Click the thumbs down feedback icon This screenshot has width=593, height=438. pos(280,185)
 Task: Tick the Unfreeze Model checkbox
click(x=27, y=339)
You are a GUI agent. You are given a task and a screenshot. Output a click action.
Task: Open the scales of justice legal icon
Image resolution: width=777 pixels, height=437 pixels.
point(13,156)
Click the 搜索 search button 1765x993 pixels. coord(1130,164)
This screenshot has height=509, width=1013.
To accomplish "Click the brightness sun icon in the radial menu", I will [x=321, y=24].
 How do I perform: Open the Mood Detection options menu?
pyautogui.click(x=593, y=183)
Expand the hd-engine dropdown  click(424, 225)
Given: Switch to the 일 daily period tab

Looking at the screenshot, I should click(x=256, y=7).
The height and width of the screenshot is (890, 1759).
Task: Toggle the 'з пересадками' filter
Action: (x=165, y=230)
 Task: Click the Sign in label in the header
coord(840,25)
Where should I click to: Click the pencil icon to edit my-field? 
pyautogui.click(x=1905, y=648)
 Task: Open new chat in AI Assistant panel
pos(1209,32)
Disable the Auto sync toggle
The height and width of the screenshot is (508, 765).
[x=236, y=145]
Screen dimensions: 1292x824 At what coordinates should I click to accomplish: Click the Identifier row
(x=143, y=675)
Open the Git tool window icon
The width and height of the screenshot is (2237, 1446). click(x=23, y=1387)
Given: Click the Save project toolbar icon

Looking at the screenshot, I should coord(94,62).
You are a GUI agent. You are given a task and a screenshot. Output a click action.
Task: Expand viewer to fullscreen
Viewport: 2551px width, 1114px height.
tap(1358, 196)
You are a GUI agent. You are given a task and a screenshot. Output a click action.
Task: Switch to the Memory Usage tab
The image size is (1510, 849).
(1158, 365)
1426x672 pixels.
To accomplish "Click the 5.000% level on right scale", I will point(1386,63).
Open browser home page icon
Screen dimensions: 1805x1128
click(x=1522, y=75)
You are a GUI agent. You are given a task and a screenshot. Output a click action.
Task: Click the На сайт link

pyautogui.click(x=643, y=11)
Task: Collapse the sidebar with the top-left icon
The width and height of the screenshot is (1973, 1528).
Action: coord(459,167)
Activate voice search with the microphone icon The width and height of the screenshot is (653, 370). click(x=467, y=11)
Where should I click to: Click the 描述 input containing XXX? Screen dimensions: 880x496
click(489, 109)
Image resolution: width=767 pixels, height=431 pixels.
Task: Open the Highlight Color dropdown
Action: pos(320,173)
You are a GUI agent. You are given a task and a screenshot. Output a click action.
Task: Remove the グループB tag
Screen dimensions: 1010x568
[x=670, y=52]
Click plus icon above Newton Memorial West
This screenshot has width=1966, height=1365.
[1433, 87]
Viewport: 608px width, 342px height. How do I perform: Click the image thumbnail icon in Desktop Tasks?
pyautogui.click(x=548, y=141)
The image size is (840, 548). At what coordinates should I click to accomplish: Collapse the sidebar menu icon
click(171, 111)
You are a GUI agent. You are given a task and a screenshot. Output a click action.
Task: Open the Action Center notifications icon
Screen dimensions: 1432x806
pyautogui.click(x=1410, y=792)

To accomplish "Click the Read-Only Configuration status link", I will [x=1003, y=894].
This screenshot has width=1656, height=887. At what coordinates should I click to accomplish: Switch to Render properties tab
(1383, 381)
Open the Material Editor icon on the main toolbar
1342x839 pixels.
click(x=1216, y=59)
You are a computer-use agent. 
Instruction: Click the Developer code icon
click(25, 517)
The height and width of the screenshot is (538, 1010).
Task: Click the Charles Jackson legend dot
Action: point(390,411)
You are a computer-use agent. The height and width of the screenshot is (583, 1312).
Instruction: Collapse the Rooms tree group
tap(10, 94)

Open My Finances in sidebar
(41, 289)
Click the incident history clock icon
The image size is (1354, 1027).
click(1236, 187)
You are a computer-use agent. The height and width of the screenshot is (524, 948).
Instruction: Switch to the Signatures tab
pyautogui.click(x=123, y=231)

————

Exercise description » Transcribe every record exactly.

Task solution »
Click the thumbs down feedback icon This screenshot has width=593, height=438. pos(280,185)
 Task: Tick the Unfreeze Model checkbox
click(x=27, y=339)
You are a GUI agent. You are given a task and a screenshot. Output a click action.
Task: Open the scales of justice legal icon
Image resolution: width=777 pixels, height=437 pixels.
point(13,156)
Click the 搜索 search button 1765x993 pixels. coord(1130,164)
This screenshot has height=509, width=1013.
To accomplish "Click the brightness sun icon in the radial menu", I will [x=321, y=24].
 How do I perform: Open the Mood Detection options menu?
pyautogui.click(x=593, y=183)
Expand the hd-engine dropdown  click(424, 225)
Given: Switch to the 일 daily period tab

Looking at the screenshot, I should click(x=256, y=7).
The height and width of the screenshot is (890, 1759).
Task: Toggle the 'з пересадками' filter
Action: (x=165, y=230)
 Task: Click the Sign in label in the header
coord(840,25)
Where should I click to: Click the pencil icon to edit my-field? 
pyautogui.click(x=1905, y=648)
 Task: Open new chat in AI Assistant panel
pos(1209,32)
Disable the Auto sync toggle
The height and width of the screenshot is (508, 765).
[x=236, y=145]
Screen dimensions: 1292x824 At what coordinates should I click to accomplish: Click the Identifier row
(x=143, y=675)
Open the Git tool window icon
The width and height of the screenshot is (2237, 1446). click(x=23, y=1387)
Given: Click the Save project toolbar icon

Looking at the screenshot, I should coord(94,62).
You are a GUI agent. You are given a task and a screenshot. Output a click action.
Task: Expand viewer to fullscreen
Viewport: 2551px width, 1114px height.
tap(1358, 196)
You are a GUI agent. You are given a task and a screenshot. Output a click action.
Task: Switch to the Memory Usage tab
The image size is (1510, 849).
(1158, 365)
1426x672 pixels.
To accomplish "Click the 5.000% level on right scale", I will point(1386,63).
Open browser home page icon
Screen dimensions: 1805x1128
click(x=1522, y=75)
You are a GUI agent. You are given a task and a screenshot. Output a click action.
Task: Click the На сайт link

pyautogui.click(x=643, y=11)
Task: Collapse the sidebar with the top-left icon
The width and height of the screenshot is (1973, 1528).
Action: coord(459,167)
Activate voice search with the microphone icon The width and height of the screenshot is (653, 370). click(x=467, y=11)
Where should I click to: Click the 描述 input containing XXX? Screen dimensions: 880x496
click(489, 109)
Image resolution: width=767 pixels, height=431 pixels.
Task: Open the Highlight Color dropdown
Action: pos(320,173)
You are a GUI agent. You are given a task and a screenshot. Output a click action.
Task: Remove the グループB tag
Screen dimensions: 1010x568
[x=670, y=52]
Click plus icon above Newton Memorial West
This screenshot has width=1966, height=1365.
[1433, 87]
Viewport: 608px width, 342px height. How do I perform: Click the image thumbnail icon in Desktop Tasks?
pyautogui.click(x=548, y=141)
The image size is (840, 548). At what coordinates should I click to accomplish: Collapse the sidebar menu icon
click(171, 111)
You are a GUI agent. You are given a task and a screenshot. Output a click action.
Task: Open the Action Center notifications icon
Screen dimensions: 1432x806
pyautogui.click(x=1410, y=792)

To accomplish "Click the Read-Only Configuration status link", I will [x=1003, y=894].
This screenshot has width=1656, height=887. At what coordinates should I click to accomplish: Switch to Render properties tab
(1383, 381)
Open the Material Editor icon on the main toolbar
1342x839 pixels.
click(x=1216, y=59)
You are a computer-use agent. 
Instruction: Click the Developer code icon
click(25, 517)
The height and width of the screenshot is (538, 1010).
Task: Click the Charles Jackson legend dot
Action: point(390,411)
You are a computer-use agent. The height and width of the screenshot is (583, 1312).
Instruction: Collapse the Rooms tree group
tap(10, 94)

Open My Finances in sidebar
(41, 289)
Click the incident history clock icon
The image size is (1354, 1027).
click(1236, 187)
You are a computer-use agent. The height and width of the screenshot is (524, 948).
Instruction: Switch to the Signatures tab
pyautogui.click(x=123, y=231)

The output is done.